Can someone check my answer for this area between 2 polar curves question? Find the area of the region that lies inside the circle $r = 1$ and outside the cardioid $r = 1-cos(\theta)$
I drew the graph and set it up like this:
$$ \int_0^\pi \frac{1}{2} [ (1)^2 - (1-cos(\theta))^2 ] d\theta $$ 
Squaring this out, we get:
$$ \frac{1}{2} \int_0^\pi 1 - 1 + cos^2(\theta) - 2 cos(\theta) $$ 
Ones cancel leaving us with (replace $cos^2(\theta)$ with $\frac{1+cos(2\theta)}{2}$:
$$ \frac{1}{2} \int_0^\pi \frac{1+cos(2\theta)}{2} - 2 cos(\theta) $$ 
This gives me
$$ \frac{1}{2} [\frac{\theta}{2} + \frac{sin(2\theta)}{4} - 2sin(\theta)] |_0^\pi$$
Ultimately giving me 
$$ \frac{\theta}{4} + \frac{sin(2\theta)}{8} - sin(\theta)] |_0^\pi$$
Is this correct?
 A: There are some errors both in the setup and in the algebra.

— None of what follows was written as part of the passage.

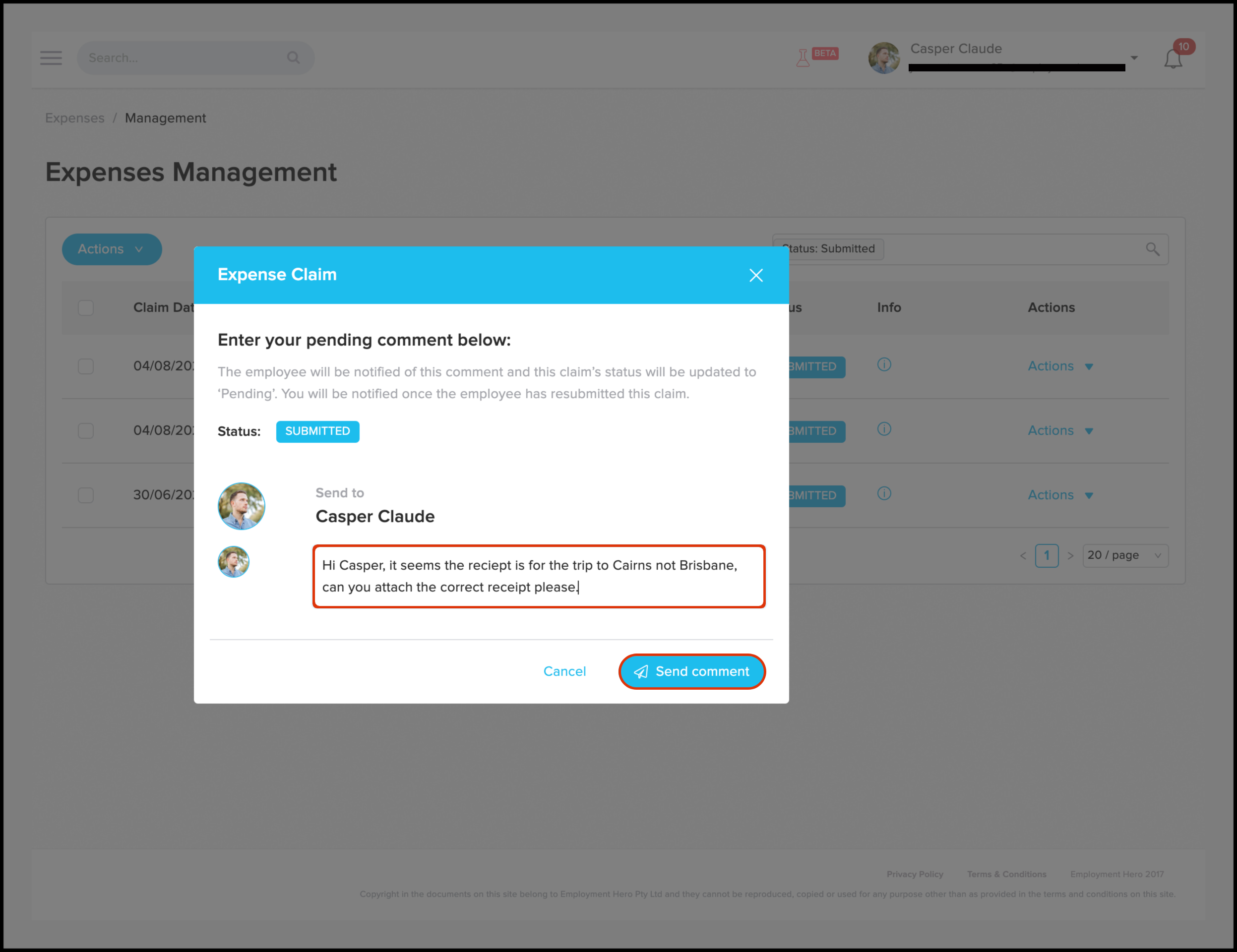Tick the select-all header checkbox
The width and height of the screenshot is (1237, 952).
pos(85,307)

For the setup, the limits of integration are wrong: the region inside the circle and outside the cardioid lies in the first and fourth quadrants, so the correct range of angles is from $-\frac{\pi}2$ to $\frac{\pi}2$. However, the region is symmetric about the $x$-axis, so we might as well just calculate the area of the half of the region that’s in the first quadrant and double the result to get the area of the whole region. If we do, we get
$$\begin{align*}
A&=2\int_0^{\pi/2}\frac12\Big(1^2-(1-\cos\theta)^2\Big)d\theta\\\\
&=\int_0^{\pi/2}\Big(1-\big(1-2\cos\theta+\cos^2\theta\big)\Big)d\theta\\\\
&=\int_0^{\pi/2}\left(2\cos\theta-\cos^2\theta\right)d\theta\;.
\end{align*}$$
If you compare that last integrand with yours, you’ll see that you made a sign error in clearing the inner parentheses. Your use of the half angle formula is correct, as are your antiderivatives. The only other problem that I see is a small notational one: in two of your three integrals you’re missing the $d\theta$ that I consider a required part of the notation.